Flanagan v. Federal Coal Co.
Annotate this Case
267 U.S. 222 (1925)
U.S. Supreme Court
Flanagan v. Federal Coal Co., 267 U.S. 222 (1925)
Flanagan v. Federal Coal Company
Argued October 15, 1924
Decided March 2, 1925
267 U.S. 222
CERTIORARI TO THE SUPREME COURT
OF THE STATE OF TENNESSEE
1. A contract of sale between two coal dealers for delivery of coal by the one to the other in car load lots, f.o.b. cars at the mine where produced, is a transaction in interstate commerce not subject to be invalidated by a license law of the state if the buyer, though entitled to stop the coal when so delivered, in practice buys it for shipment to his customers in other states and procures such shipment by orders under which the seller takes bills of lading, in the buyer's name, from the railroad at the mine and consigns the coal to such customers. Dahnke-Walker Co. v. Bondurant, 257 U. S. 282. P. 267 U. S. 225.
Certiorari to a judgment of the Supreme Court of Tennessee which affirmed a judgment against the petitioner in his action for breach of a contract to purchase coal.
MR. JUSTICE HOLMES delivered the opinion of the Court.

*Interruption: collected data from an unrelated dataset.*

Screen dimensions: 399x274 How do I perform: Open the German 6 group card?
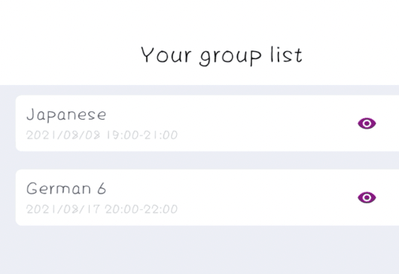pos(207,197)
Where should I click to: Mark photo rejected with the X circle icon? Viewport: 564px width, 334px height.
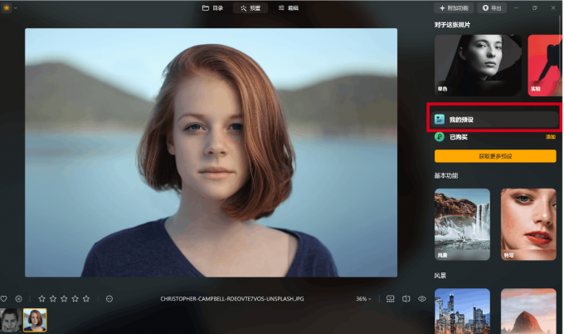18,298
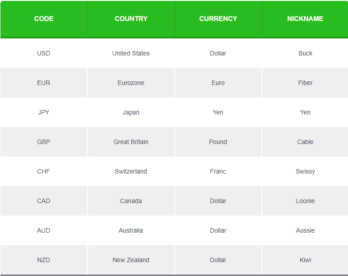Click the CURRENCY column header
348x276 pixels.
tap(218, 19)
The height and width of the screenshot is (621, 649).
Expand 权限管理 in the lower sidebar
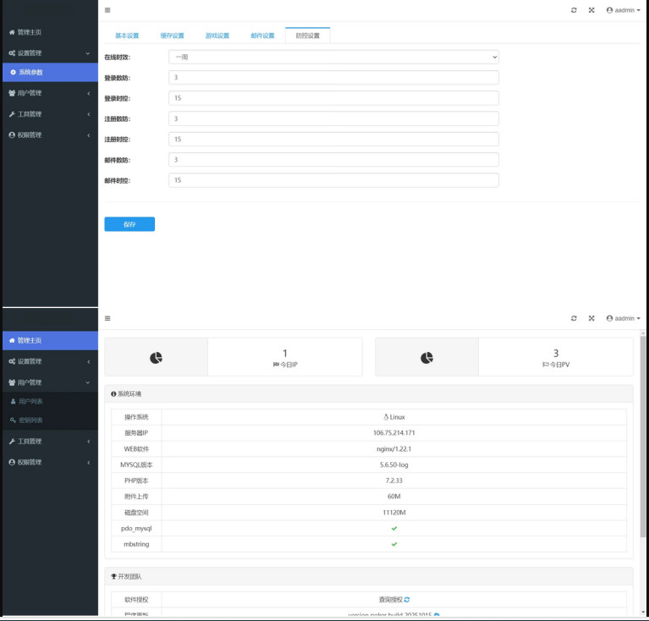pyautogui.click(x=49, y=462)
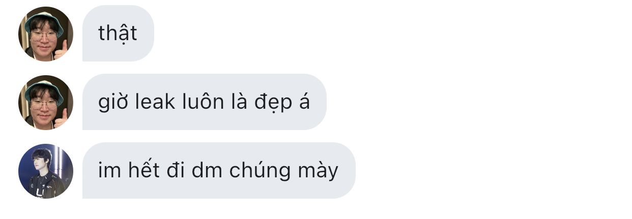Image resolution: width=632 pixels, height=219 pixels.
Task: Open the avatar beside the "thật" message
Action: pos(46,34)

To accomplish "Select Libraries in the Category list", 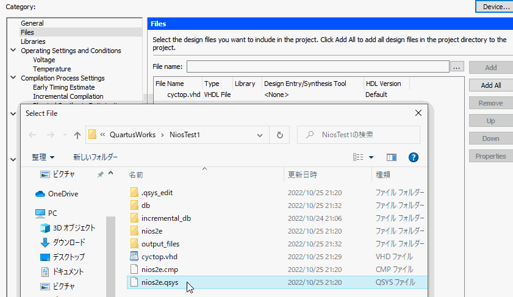I will tap(33, 41).
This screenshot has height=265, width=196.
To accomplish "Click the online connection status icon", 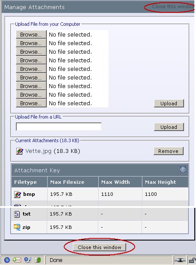I will pos(180,260).
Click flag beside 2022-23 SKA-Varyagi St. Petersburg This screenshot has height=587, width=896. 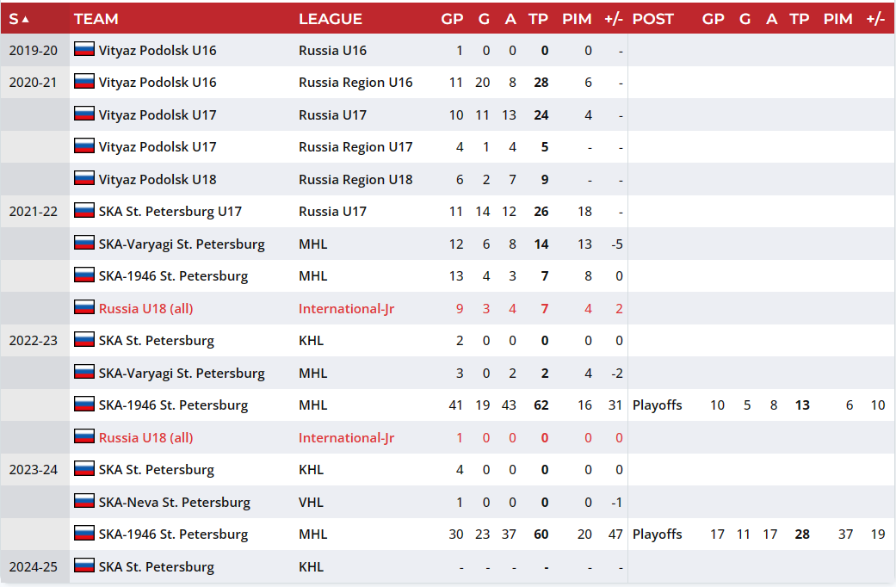pos(84,372)
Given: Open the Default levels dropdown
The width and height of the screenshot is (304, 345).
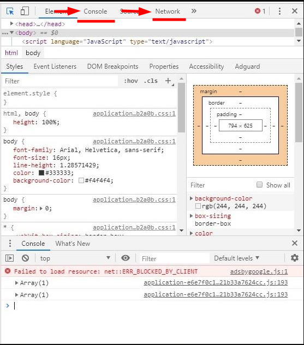Looking at the screenshot, I should 237,258.
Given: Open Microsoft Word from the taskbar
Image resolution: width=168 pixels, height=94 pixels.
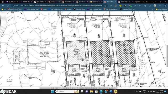Looking at the screenshot, I should [x=111, y=91].

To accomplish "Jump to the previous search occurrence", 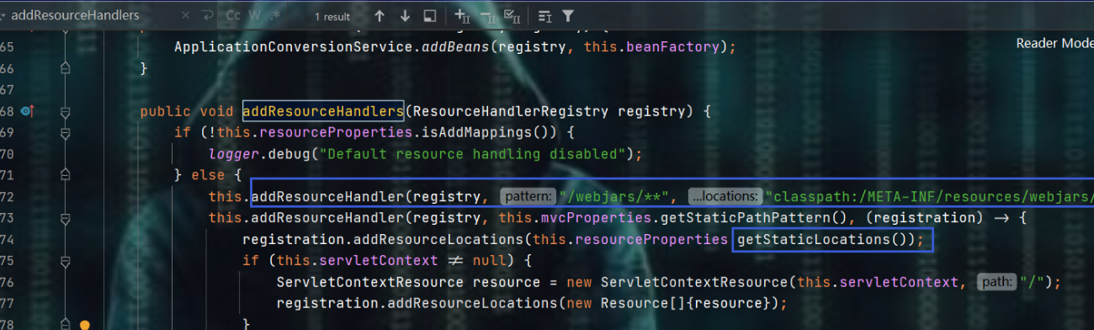I will pyautogui.click(x=380, y=16).
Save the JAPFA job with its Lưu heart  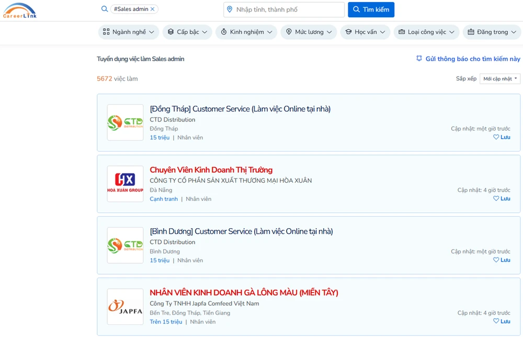[495, 320]
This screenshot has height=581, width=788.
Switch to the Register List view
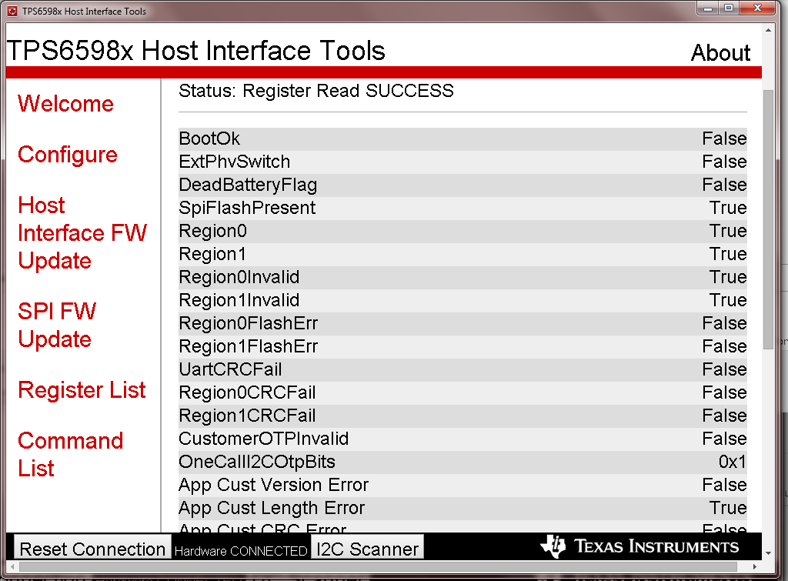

This is a suit for breach of a contract to purchase coal. The only question here is whether the state Courts erred in holding that the plaintiff (Flanagan, the petitioner) could not recover for an undeniable breach because, at the time when the defendant, the Federal Company, refused to accept the coal, the plaintiff's license as a coal dealer had
expired. The plaintiff says that the transaction was interstate commerce, and therefore not subject to such regulation by state laws.
The contract was made on August 19, 1920, and bound the plaintiff to deliver and defendant to accept approximately two hundred cars of Tracy City run of mine coal at nine dollars per ton f.o.b. cars mines, i.e., at Tracy City, Tennessee. Shipments to be approximately fifty cars per month. Time, September 1, 1920, to December 31, 1920. Payments to be made weekly for coal shipped in previous week. The Federal Coal Company bought to sell again. It did not receive the coal itself, but gave orders to Flanagan, who took bills of lading from the Railroad Company at Tracy City in the name of the Federal Coal Company and consigned the coal to that Company's customers in other states as directed. The Company usually did not sell in Tennessee. It broke off its contract because the price of coal went down and, as it said, its customers refused to keep to their bargains in their turn.
There was some discussion below to show that Flanagan also bought this coal as a dealer, and so was subject to the law in respect of this transaction. But, for the present purpose, it is immaterial how he came by what he sold. For if he was engaged in interstate commerce, he could not be impeded because he was a dealer any more than if he was selling from his own mine. It was understood between the parties that these dealings were steps in sending coal from the mines to purchasers in other states. Very likely the Federal Coal Company might have stopped the coal at Tracy City in Tennessee, but it had no thought of doing so, and Flanagan understood the course of business in which he was expected to cooperate and did cooperate. Therefore in this matter the parties were engaged in interstate commerce, and the state law, even if valid as a tax, could not invalidate their contract. Dahnke-Walker Milling Co. v. Bondurant, 257 U. S. 282,
257 U. S. 290; Lemke v. Farmers' Grain Co., 258 U. S. 50; A.G. Spalding & Bros. v. Edwards, 262 U. S. 66, 262 U. S. 69-70. We see no sufficient reason for believing that the decision would have been the same if the state Court had regarded the transactions as interstate commerce, and therefore its decision must be reversed.